Yeah, pressor beams would work. If we knew how to generate them.
If you haven't read it, try Arthur Clarke's "Superiority". Short story in a number of collections of his work.

Counter it with a 180° phase shifted laser of your own.

Agreed.
That's why I'll probably give up on the book.

The ships must have a heck of a capacitor bank to store the energy for each shot. You could probably drive a Tesla to Alpha Cent on a single charge.

that only really works if

1) it's a hugeass wavelength that's bigger than your ship

2) the counter beam is launched from behind your ship, through your ship, at the other ship.

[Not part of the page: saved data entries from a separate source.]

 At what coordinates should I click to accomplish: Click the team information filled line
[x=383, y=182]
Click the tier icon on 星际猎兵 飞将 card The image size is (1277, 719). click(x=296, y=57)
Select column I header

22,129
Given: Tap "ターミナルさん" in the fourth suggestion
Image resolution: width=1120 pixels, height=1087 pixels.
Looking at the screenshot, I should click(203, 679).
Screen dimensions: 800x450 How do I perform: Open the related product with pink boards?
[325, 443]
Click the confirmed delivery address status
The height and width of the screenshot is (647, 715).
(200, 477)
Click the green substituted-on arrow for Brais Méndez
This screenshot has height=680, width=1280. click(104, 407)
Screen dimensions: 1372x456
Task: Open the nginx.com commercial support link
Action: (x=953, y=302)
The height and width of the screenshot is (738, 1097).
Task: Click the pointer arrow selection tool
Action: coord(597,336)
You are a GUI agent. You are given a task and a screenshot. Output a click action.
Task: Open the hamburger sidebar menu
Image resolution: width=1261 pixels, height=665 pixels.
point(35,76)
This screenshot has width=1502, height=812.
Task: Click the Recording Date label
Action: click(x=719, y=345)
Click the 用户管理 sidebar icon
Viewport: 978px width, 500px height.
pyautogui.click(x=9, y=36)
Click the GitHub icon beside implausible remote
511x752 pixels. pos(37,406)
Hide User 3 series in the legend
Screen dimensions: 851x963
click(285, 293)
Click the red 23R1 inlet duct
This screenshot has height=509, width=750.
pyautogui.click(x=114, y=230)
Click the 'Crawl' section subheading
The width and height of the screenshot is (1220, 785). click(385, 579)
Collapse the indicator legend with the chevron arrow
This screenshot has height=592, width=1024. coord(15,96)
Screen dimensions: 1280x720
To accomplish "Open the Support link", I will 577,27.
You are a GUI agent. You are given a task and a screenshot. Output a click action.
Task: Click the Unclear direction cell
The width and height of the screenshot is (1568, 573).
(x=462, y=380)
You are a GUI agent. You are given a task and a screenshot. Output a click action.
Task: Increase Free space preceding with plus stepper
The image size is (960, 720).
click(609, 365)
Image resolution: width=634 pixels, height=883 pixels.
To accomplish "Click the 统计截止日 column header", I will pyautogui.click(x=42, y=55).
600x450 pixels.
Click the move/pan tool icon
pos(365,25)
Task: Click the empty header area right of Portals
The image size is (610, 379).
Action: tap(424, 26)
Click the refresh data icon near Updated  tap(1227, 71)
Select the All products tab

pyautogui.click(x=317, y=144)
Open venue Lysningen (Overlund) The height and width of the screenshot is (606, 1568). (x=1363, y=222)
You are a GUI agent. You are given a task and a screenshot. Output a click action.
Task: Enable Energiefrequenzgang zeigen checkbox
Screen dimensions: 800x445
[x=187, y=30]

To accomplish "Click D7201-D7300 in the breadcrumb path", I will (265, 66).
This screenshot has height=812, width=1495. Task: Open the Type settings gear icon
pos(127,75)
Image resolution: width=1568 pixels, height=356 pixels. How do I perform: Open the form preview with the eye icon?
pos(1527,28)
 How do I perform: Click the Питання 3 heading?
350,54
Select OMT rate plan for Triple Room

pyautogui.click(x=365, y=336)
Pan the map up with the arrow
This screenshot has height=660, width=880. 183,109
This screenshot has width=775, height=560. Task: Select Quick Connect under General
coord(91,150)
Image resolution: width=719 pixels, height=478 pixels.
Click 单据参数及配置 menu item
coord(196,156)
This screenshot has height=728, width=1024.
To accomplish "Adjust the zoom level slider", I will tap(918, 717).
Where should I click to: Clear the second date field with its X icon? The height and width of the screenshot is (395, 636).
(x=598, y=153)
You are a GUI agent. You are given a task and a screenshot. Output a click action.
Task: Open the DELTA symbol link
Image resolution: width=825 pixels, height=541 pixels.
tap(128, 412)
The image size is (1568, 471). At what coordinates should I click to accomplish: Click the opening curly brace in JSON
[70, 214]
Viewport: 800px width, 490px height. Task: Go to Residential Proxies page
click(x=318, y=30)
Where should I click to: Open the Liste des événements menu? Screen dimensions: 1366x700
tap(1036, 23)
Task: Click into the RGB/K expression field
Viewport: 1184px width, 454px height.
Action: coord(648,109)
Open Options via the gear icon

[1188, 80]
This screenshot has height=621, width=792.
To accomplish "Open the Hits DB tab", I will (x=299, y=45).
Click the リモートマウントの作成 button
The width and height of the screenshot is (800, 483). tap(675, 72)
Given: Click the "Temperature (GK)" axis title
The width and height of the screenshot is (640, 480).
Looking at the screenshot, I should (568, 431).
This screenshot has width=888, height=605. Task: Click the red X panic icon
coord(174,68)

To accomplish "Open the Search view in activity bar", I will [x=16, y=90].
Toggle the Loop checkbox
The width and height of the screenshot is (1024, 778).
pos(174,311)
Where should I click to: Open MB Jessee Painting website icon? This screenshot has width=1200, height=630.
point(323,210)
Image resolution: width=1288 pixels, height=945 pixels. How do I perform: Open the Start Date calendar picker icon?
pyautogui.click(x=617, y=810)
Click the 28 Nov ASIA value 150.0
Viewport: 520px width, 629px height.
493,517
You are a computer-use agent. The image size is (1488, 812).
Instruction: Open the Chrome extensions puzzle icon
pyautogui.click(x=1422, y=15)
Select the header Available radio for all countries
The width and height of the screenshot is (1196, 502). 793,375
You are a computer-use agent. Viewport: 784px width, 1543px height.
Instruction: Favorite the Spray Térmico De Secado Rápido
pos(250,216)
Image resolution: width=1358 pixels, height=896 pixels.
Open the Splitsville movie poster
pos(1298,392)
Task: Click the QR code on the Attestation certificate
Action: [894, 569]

That doesn't help. Energy cannot be destroyed. Beams moving in opposite directions pass through each other without attenuation.

did you do the math?

it's the equivalent of about 1 megaton TNT. (Tsar bomba had 200 MT)

I for one would love to see a scifi book that makes sense.

Tsar Bomba was about 50 megatons. If COULD have been 70 or 80 but the Russkis were afraid the fireball would rise clear out of the atmosphere and spread fallout farther than they'd like. So they "dialed it back".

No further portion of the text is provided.